CloudSEK researchers have found 3,207 mobile applications leaking valid Twitter application programming interface (API) keys and tokens, allowing attackers to hijack compromised accounts.
The affected applications include banking apps, event loggers, city transportation companions, radio tuners, book readers and GPS cycling trackers, BleepingComputer reported.
CloudSEK reportedly disclosed the vulnerabilities to the relevant companies a month ago, but most have not addressed the issues.
With a hijacked account, attackers can read direct messages, access account settings, remove followers, retweet, like, and delete posts.
By hijacking verified accounts, attackers can create bot armies to run large-scale malware campaigns and spread misinformation.
These bot armies are also often used to automate phishing and cryptocurrency scams.
The researchers said attackers use verified Twitter accounts to lend credence to the scams.
CloudSEK’s security search engine for mobile applications, BeVigil, discovered that 3,207 applications were leaking valid Consumer Keys and Consumer Secrets for the Twitter API.
The Twitter API allows developers to integrate their applications with Twitter’s core functionalities.
“[Twitter’s API] ensures that developers can come up with their own unique ways of embedding Twitter’s data and functionality in their applications,” CloudSEK said.
The researchers said the vulnerability exists because developers save the API keys and tokens within the mobile application.
“Sometimes, these credentials are not removed before deploying it in the production environment.
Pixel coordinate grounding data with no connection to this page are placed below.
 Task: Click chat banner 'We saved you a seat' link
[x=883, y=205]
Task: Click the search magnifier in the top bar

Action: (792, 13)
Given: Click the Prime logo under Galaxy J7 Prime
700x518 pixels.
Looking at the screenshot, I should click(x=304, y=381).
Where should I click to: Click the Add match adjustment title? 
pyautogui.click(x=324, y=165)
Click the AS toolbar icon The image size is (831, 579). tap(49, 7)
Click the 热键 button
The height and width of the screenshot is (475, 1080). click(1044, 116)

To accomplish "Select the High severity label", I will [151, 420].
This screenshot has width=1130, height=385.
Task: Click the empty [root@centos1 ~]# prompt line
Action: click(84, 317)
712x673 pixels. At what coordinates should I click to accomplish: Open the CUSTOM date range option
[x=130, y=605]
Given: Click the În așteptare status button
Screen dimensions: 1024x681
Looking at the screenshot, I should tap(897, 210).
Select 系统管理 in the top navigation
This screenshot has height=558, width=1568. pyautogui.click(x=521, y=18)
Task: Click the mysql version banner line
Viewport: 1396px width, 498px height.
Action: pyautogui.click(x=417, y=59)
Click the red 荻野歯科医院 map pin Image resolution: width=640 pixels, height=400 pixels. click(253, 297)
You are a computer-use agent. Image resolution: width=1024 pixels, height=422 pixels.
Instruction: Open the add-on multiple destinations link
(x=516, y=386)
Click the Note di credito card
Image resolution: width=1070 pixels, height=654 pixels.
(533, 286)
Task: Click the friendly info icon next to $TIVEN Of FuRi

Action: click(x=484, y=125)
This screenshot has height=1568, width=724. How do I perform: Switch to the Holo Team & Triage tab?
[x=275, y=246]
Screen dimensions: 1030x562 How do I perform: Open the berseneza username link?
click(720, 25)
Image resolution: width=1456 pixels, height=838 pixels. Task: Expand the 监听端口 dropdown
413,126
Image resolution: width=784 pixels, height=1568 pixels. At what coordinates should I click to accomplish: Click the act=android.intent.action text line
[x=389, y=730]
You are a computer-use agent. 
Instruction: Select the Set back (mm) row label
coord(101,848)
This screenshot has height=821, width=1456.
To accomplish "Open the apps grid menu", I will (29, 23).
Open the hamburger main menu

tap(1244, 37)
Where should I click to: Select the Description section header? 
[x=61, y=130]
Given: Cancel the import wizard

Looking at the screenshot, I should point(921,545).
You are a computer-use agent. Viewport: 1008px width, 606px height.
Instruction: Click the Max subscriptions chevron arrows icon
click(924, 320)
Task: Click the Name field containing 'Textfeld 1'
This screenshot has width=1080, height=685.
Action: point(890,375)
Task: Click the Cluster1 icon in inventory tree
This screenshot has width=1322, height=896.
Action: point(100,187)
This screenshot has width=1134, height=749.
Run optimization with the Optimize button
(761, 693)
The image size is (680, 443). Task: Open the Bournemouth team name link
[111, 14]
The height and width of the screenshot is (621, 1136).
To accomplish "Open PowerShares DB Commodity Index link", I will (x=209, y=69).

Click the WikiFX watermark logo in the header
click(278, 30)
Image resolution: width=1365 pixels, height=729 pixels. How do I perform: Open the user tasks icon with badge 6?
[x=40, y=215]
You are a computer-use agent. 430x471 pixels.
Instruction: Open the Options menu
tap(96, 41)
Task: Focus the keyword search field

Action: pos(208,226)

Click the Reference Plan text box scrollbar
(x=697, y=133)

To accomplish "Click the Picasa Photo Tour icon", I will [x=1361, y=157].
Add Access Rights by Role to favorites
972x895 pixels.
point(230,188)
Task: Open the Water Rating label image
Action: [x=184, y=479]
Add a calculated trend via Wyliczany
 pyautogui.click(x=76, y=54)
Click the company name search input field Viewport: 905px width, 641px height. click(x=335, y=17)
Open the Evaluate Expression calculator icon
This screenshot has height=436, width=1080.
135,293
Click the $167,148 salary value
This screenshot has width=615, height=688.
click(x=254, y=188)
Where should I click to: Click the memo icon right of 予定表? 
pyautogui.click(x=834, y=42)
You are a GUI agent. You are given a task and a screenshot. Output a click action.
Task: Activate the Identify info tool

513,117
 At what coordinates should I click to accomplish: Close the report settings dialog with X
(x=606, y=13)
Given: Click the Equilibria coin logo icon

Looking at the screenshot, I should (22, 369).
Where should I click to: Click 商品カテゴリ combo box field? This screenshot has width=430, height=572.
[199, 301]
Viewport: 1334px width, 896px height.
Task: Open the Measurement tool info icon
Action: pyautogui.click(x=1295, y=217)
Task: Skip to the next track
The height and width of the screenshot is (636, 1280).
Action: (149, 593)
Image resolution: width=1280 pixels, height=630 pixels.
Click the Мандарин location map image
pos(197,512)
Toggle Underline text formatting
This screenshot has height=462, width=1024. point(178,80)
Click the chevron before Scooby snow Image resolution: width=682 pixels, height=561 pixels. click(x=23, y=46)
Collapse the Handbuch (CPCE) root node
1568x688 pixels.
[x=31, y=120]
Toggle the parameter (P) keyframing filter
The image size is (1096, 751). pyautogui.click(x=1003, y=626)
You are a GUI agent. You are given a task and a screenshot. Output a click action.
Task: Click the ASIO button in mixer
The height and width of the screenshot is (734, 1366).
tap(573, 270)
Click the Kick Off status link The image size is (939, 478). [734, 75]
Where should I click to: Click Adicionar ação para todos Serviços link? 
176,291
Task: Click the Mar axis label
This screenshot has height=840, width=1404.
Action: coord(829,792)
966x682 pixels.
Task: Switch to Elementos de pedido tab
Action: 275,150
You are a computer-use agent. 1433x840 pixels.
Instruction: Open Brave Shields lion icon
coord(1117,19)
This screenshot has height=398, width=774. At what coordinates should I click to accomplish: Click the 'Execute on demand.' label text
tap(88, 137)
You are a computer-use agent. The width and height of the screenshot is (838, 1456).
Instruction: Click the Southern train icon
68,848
Once the app gets uploaded to the play store, the API secrets are there for anyone to access.”
“Some of the leaked credentials belonged to verified Twitter accounts,” CloudSEK said.
CloudSEK has recommended that developers follow secure coding and deployment processes like hiding and rotating authentication keys and ensuring accurate versioning.
“It is imperative that API keys are not directly embedded in the code,” the researchers said.